# mini donkey foal names?



## george the mule (Dec 7, 2014)

Hi Paint!

Not suggesting it as a name particularly, but the folks down the road breed and show mini-donks; they have a pasture full. We call 'em "Burritos" 

ByeBye! Steve


----------



## Roman (Jun 13, 2014)

What gender is the donkey? Do you have more pictures?
_Posted via Mobile Device_


----------



## wbwks (Apr 5, 2014)

Dinky (as in Dinky Donkey)

Milton Burro (if it is a jack)


----------



## PaintEqualBlueRibbons (Apr 29, 2015)

so cute!!!!! love dinky


----------



## PaintEqualBlueRibbons (Apr 29, 2015)

We named her clementine :gallop:


----------



## SueC (Feb 22, 2014)

Great name!
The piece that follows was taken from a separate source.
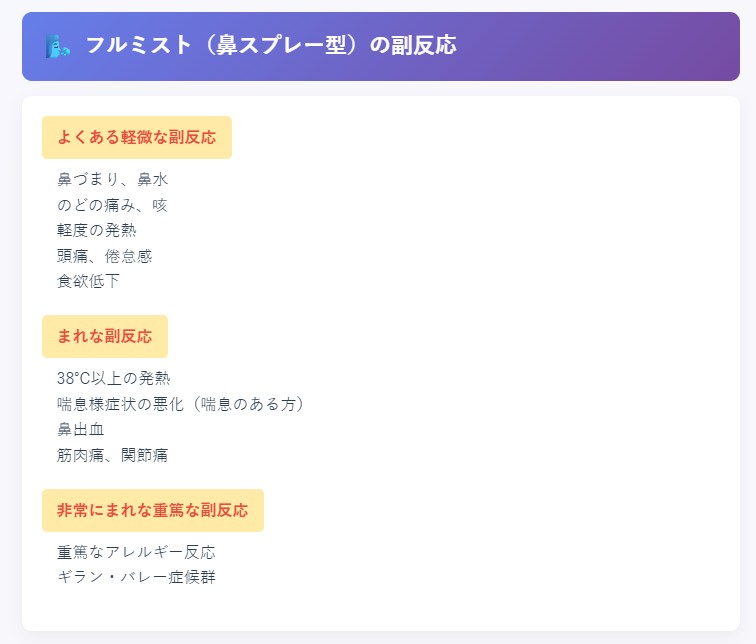
Task: Click the 喘息様症状の悪化 list item
Action: pyautogui.click(x=121, y=404)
And very adorable!


----------



## SueC (Feb 22, 2014)

PEBR, my husband (a donkey fanatic) was just ooh-aahing with me over that photo of you holding Clementine! Are there any updates?


----------



## PaintEqualBlueRibbons (Apr 29, 2015)

i will try to get some pics tomorrow


----------



## PaintEqualBlueRibbons (Apr 29, 2015)

*UPDATE! Clementine*

here is an update on clementine i squeezed a pic of her mom in too


----------



## SueC (Feb 22, 2014)

Oooh! Those ears!


----------



## tinyliny (Oct 31, 2009)

Clementine is perfect!


----------



## TheVet (Jul 19, 2015)

Very cute!


----------